§ **What the task asks**
Produce a verbatim copy of the entries listed below.

(Collected data)
....
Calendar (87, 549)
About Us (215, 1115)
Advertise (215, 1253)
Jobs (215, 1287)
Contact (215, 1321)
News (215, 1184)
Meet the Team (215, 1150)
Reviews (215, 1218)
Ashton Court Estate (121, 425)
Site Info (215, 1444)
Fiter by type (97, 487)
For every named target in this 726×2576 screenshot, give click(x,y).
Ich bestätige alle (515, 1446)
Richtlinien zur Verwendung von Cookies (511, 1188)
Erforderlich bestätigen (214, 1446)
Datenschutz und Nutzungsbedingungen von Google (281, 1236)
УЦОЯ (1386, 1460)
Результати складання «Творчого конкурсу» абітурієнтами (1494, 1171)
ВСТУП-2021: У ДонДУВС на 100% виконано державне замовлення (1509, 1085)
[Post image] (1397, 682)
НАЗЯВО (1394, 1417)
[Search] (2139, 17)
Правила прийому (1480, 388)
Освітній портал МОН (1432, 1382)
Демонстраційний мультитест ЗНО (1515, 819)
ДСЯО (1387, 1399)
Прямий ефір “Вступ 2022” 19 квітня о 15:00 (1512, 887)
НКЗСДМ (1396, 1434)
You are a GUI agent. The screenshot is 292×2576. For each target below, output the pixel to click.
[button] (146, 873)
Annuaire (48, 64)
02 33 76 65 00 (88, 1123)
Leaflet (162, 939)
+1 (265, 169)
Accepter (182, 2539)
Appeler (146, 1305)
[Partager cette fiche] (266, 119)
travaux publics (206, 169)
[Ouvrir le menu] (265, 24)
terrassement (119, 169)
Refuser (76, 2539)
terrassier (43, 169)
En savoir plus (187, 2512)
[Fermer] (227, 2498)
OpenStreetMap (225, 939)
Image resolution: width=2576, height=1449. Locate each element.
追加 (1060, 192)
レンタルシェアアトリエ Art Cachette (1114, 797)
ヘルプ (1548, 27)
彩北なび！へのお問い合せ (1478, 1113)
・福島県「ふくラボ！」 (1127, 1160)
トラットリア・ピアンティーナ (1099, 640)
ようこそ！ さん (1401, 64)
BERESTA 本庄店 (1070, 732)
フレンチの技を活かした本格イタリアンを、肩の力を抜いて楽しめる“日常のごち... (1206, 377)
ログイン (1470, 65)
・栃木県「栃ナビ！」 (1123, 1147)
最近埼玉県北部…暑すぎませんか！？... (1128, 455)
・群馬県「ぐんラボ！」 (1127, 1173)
....
§ **Response**
Calendar (87, 549)
About Us (215, 1115)
Advertise (215, 1253)
Jobs (215, 1287)
Contact (215, 1321)
News (215, 1184)
Meet the Team (215, 1150)
Reviews (215, 1218)
Ashton Court Estate (121, 425)
Site Info (215, 1444)
Fiter by type (97, 487)
For every named target in this 726×2576 screenshot, give click(x,y).
Ich bestätige alle (515, 1446)
Richtlinien zur Verwendung von Cookies (511, 1188)
Erforderlich bestätigen (214, 1446)
Datenschutz und Nutzungsbedingungen von Google (281, 1236)
УЦОЯ (1386, 1460)
Результати складання «Творчого конкурсу» абітурієнтами (1494, 1171)
ВСТУП-2021: У ДонДУВС на 100% виконано державне замовлення (1509, 1085)
[Post image] (1397, 682)
НАЗЯВО (1394, 1417)
[Search] (2139, 17)
Правила прийому (1480, 388)
Освітній портал МОН (1432, 1382)
Демонстраційний мультитест ЗНО (1515, 819)
ДСЯО (1387, 1399)
Прямий ефір “Вступ 2022” 19 квітня о 15:00 (1512, 887)
НКЗСДМ (1396, 1434)
You are a GUI agent. The screenshot is 292×2576. For each target below, output the pixel to click.
[button] (146, 873)
Annuaire (48, 64)
02 33 76 65 00 (88, 1123)
Leaflet (162, 939)
+1 (265, 169)
Accepter (182, 2539)
Appeler (146, 1305)
[Partager cette fiche] (266, 119)
travaux publics (206, 169)
[Ouvrir le menu] (265, 24)
terrassement (119, 169)
Refuser (76, 2539)
terrassier (43, 169)
En savoir plus (187, 2512)
[Fermer] (227, 2498)
OpenStreetMap (225, 939)
Image resolution: width=2576, height=1449. Locate each element.
追加 (1060, 192)
レンタルシェアアトリエ Art Cachette (1114, 797)
ヘルプ (1548, 27)
彩北なび！へのお問い合せ (1478, 1113)
・福島県「ふくラボ！」 (1127, 1160)
トラットリア・ピアンティーナ (1099, 640)
ようこそ！ さん (1401, 64)
BERESTA 本庄店 (1070, 732)
フレンチの技を活かした本格イタリアンを、肩の力を抜いて楽しめる“日常のごち... (1206, 377)
ログイン (1470, 65)
・栃木県「栃ナビ！」 (1123, 1147)
最近埼玉県北部…暑すぎませんか！？... (1128, 455)
・群馬県「ぐんラボ！」 (1127, 1173)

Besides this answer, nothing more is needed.